PROMPT:
Give back every entry precisely as written, without any of the images.

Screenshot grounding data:
Content starts

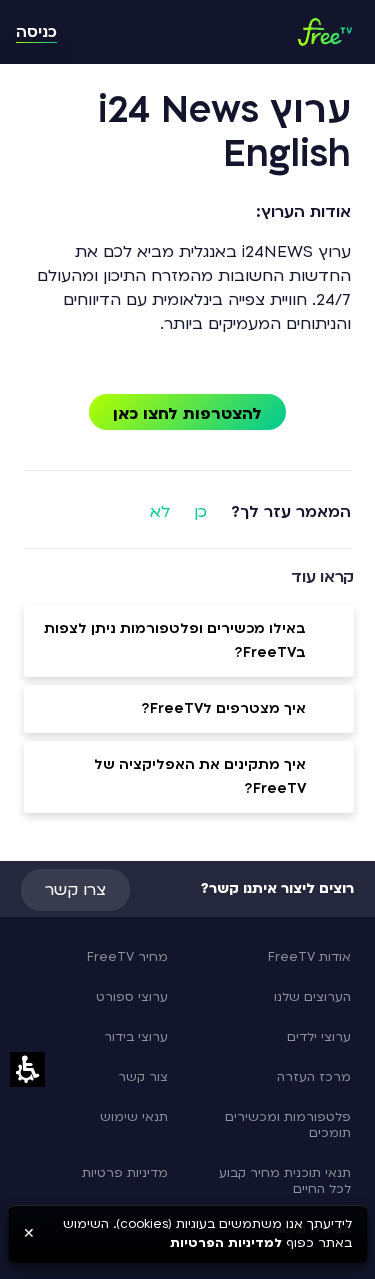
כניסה (36, 32)
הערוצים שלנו (312, 997)
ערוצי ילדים (319, 1037)
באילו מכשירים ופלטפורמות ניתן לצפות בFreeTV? (175, 640)
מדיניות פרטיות (125, 1173)
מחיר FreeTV (127, 957)
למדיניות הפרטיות (226, 1243)
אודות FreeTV (309, 957)
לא (160, 512)
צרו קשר (75, 890)
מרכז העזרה (314, 1077)
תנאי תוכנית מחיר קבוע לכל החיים (285, 1181)
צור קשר (143, 1077)
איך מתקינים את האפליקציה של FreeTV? (200, 776)
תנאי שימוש (134, 1117)
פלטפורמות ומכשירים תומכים (288, 1125)
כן (200, 512)
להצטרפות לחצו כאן (187, 414)
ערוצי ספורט (132, 997)
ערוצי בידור (136, 1037)
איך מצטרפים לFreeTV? (224, 708)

Content ends

EXERCISE RESPONSE:
כניסה (36, 32)
הערוצים שלנו (312, 997)
ערוצי ילדים (319, 1037)
באילו מכשירים ופלטפורמות ניתן לצפות בFreeTV? (175, 640)
מדיניות פרטיות (125, 1173)
מחיר FreeTV (127, 957)
למדיניות הפרטיות (226, 1243)
אודות FreeTV (309, 957)
לא (160, 512)
צרו קשר (75, 890)
מרכז העזרה (314, 1077)
תנאי תוכנית מחיר קבוע לכל החיים (285, 1181)
צור קשר (143, 1077)
איך מתקינים את האפליקציה של FreeTV? (200, 776)
תנאי שימוש (134, 1117)
פלטפורמות ומכשירים תומכים (288, 1125)
כן (200, 512)
להצטרפות לחצו כאן (187, 414)
ערוצי ספורט (132, 997)
ערוצי בידור (136, 1037)
איך מצטרפים לFreeTV? (224, 708)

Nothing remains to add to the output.